▶ **Task list**
a – Reproduce the part of the post about folk traditions word for word, starting with "In the case" and going on through "Green Man traditions.".
b – According to the post about folk traditions, in what year is there a reference to Morris dance in Scotland?
─── Extracted text ───
Assuming that I'm the IB referred to in this, I'm struggling to see the point of directing it to me (and as per Fidjit I'm not going to get involved in bickering). My mischevous question above was simply about 2012 being about Englishness as opposed to Britishness.

As for RVW, even were he correct, the same could be said for Ireland, Wales and Scotland. I don't think that he was correct though, at least not as an absolute statement.

In the case of dance, there is reference to Morris dance in Scotland in 1501 (though whether it is the same as any of the forms now surviving in England I'm not at all certain except that bells were certainly involved) and it is clear from the records that there was considerable interchange both within Britain and with our later mediaeval trading partners in Europe in folk traditions and dances for example those associated with the Lord of Misrule and Robin Hood festivities or guild sword dances or assorted Green Man traditions.

Others here, Jack Campin for one, are better qualified than me to talk about the spread and sharing of tunes across nations and traditions: it is what musicians do and what happens when traders and sailors have a few jars and have a song or two. Yes of course there are songs from particular localities (whether in English, Gaelic, Norn, or other languages or dialects) but there are also songs which are well distributed as variants within a common tradition both in the UK and elsewhere in Europe.
─── Data provided ───
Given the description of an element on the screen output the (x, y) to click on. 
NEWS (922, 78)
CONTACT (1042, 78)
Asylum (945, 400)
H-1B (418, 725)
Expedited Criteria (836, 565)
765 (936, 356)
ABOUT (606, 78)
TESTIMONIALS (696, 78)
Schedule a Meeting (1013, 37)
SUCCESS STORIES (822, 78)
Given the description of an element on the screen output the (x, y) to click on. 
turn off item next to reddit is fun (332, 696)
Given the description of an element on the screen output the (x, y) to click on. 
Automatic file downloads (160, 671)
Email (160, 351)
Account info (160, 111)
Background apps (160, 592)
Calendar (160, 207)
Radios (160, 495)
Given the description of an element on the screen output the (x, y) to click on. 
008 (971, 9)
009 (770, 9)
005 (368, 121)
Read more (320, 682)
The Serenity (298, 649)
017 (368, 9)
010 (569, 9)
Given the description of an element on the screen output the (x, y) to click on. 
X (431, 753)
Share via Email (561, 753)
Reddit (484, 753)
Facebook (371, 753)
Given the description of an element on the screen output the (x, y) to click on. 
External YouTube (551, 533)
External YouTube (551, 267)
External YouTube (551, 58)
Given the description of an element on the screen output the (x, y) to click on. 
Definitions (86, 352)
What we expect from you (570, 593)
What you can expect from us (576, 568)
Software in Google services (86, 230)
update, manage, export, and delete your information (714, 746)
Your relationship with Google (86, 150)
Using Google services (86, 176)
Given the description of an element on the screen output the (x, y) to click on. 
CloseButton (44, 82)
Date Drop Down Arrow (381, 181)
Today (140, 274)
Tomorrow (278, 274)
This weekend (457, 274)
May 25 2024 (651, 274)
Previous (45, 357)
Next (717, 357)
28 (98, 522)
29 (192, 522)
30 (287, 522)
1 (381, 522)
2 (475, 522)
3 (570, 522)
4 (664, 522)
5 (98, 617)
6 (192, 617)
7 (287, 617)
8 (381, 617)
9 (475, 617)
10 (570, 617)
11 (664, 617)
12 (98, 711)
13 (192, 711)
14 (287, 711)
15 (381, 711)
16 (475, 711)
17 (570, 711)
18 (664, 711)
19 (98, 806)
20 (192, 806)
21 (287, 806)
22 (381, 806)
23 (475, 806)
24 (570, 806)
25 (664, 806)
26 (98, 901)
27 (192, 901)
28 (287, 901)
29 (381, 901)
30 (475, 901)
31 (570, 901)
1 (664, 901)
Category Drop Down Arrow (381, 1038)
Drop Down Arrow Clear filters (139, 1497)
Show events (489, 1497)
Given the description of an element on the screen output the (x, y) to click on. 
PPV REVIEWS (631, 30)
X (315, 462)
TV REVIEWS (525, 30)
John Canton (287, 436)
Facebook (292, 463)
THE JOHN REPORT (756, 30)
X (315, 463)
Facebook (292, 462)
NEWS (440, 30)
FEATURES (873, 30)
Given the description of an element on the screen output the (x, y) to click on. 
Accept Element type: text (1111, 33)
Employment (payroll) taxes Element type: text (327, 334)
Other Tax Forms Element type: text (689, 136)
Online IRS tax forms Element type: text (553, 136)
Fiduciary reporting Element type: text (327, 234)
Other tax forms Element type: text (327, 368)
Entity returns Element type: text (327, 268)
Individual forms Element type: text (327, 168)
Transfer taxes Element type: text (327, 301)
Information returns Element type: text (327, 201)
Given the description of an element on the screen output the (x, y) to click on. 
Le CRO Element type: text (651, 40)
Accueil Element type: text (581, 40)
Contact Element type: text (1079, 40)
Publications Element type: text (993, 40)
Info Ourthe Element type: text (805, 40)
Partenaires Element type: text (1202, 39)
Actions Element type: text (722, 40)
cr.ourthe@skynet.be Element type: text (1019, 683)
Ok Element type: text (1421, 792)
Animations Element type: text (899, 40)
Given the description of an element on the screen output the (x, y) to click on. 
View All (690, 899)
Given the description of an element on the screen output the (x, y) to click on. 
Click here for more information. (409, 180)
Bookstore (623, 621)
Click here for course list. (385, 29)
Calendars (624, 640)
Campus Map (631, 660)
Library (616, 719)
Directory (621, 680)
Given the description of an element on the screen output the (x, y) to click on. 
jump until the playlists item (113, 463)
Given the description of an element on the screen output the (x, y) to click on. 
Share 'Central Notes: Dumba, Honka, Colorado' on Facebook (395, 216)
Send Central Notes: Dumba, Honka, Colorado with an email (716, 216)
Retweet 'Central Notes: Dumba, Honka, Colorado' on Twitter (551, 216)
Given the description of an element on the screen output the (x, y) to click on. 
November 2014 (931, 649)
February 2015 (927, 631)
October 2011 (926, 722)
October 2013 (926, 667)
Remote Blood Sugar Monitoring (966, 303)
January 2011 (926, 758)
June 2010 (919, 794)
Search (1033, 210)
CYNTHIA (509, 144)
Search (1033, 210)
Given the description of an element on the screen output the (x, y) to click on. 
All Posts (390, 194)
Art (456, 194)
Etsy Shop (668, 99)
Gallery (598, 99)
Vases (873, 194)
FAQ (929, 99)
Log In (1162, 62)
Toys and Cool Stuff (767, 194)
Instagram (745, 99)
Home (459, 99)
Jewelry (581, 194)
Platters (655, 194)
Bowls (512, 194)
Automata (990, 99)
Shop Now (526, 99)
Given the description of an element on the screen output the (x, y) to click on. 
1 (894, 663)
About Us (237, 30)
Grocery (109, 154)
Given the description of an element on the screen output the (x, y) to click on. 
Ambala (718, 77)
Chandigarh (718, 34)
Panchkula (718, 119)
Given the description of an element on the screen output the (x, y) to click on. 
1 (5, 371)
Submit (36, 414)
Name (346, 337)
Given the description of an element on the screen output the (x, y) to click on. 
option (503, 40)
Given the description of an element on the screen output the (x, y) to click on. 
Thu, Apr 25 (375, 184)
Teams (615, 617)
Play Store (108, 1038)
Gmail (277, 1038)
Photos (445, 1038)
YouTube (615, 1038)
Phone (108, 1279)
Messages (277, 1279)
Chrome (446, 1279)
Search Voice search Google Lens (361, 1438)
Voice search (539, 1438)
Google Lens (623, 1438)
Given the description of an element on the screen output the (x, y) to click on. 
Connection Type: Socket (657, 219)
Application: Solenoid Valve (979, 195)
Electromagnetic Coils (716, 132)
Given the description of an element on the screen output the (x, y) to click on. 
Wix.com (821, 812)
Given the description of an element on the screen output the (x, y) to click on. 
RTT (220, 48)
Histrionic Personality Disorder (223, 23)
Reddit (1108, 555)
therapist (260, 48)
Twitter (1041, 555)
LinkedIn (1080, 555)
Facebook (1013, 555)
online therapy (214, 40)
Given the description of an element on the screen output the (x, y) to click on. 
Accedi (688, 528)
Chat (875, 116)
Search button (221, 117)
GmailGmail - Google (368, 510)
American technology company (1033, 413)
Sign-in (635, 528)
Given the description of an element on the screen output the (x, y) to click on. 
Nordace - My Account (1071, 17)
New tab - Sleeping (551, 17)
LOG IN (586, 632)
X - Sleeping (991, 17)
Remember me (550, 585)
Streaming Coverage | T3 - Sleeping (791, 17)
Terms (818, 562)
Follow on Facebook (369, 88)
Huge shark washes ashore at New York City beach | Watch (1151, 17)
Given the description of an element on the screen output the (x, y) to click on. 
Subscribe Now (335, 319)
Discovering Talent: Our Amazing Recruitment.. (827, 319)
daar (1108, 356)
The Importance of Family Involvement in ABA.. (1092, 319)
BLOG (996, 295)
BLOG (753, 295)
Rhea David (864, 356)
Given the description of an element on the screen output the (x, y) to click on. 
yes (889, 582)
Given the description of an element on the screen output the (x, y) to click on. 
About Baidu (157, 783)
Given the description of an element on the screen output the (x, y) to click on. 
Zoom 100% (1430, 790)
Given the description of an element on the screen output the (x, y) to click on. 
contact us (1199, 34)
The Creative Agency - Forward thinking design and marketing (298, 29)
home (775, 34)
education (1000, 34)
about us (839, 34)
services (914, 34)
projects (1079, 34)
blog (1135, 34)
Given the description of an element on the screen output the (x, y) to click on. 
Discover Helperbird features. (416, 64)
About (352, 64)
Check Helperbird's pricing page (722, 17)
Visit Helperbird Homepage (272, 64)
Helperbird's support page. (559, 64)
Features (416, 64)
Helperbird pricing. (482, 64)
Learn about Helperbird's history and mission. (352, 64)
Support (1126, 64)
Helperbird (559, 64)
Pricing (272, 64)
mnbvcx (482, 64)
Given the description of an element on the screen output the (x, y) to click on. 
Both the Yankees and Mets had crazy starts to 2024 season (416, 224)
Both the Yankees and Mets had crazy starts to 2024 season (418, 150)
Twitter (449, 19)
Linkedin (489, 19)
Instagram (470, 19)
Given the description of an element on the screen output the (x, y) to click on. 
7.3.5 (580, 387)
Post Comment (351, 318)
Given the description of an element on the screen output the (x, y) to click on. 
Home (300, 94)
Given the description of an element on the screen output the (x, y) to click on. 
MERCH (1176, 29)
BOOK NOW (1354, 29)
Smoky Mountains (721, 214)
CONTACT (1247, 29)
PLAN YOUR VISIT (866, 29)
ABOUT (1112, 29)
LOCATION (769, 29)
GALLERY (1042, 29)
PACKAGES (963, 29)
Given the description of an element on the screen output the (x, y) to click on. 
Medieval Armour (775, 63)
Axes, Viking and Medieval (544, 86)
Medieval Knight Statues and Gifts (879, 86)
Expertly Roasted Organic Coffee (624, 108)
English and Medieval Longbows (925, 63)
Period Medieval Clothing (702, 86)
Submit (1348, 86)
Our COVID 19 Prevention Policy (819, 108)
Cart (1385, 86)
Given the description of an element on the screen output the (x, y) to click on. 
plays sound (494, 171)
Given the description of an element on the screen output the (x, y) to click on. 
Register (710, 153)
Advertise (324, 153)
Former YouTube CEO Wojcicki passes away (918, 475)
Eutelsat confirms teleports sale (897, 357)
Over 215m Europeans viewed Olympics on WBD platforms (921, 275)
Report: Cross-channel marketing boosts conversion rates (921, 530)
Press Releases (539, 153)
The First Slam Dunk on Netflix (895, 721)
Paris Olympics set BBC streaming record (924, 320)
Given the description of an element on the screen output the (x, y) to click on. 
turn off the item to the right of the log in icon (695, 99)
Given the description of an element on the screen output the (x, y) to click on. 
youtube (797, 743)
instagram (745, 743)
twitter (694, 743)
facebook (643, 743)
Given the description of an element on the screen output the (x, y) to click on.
───
▶ **Solutions to each task**
a –
In the case of dance, there is reference to Morris dance in Scotland in 1501 (though whether it is the same as any of the forms now surviving in England I'm not at all certain except that bells were certainly involved) and it is clear from the records that there was considerable interchange both within Britain and with our later mediaeval trading partners in Europe in folk traditions and dances for example those associated with the Lord of Misrule and Robin Hood festivities or guild sword dances or assorted Green Man traditions.

b – 1501